(Records for locating visible targets)
# # #
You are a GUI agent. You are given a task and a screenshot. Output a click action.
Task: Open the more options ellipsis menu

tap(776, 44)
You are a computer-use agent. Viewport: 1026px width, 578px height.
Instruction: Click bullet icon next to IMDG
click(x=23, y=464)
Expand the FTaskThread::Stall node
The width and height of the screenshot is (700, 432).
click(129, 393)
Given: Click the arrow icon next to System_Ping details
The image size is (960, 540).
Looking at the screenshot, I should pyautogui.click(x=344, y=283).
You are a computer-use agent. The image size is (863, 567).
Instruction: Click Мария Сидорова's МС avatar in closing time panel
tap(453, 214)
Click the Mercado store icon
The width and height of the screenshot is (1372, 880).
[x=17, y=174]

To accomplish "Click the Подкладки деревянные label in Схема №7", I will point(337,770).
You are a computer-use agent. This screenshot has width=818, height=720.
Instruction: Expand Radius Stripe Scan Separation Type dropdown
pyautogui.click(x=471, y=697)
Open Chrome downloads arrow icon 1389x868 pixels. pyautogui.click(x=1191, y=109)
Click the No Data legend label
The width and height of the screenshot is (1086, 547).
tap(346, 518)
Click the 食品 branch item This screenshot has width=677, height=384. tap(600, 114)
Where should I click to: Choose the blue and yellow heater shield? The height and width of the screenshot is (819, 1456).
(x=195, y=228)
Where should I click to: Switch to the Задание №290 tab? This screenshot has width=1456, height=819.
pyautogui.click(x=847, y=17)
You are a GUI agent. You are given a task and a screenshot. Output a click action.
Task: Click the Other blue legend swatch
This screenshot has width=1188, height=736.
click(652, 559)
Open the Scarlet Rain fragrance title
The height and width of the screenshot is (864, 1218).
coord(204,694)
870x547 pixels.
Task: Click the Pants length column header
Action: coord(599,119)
# # #
- Exercise directions: Which lines of the records contain the word "should"? Pull out each of them, and count a line only when the capitalization matches.

- Answer to the problem:
Looking at the screenshot, I should pyautogui.click(x=344, y=283).
Where should I click to: Choose the blue and yellow heater shield? The height and width of the screenshot is (819, 1456).
Where should I click to: Switch to the Задание №290 tab? This screenshot has width=1456, height=819.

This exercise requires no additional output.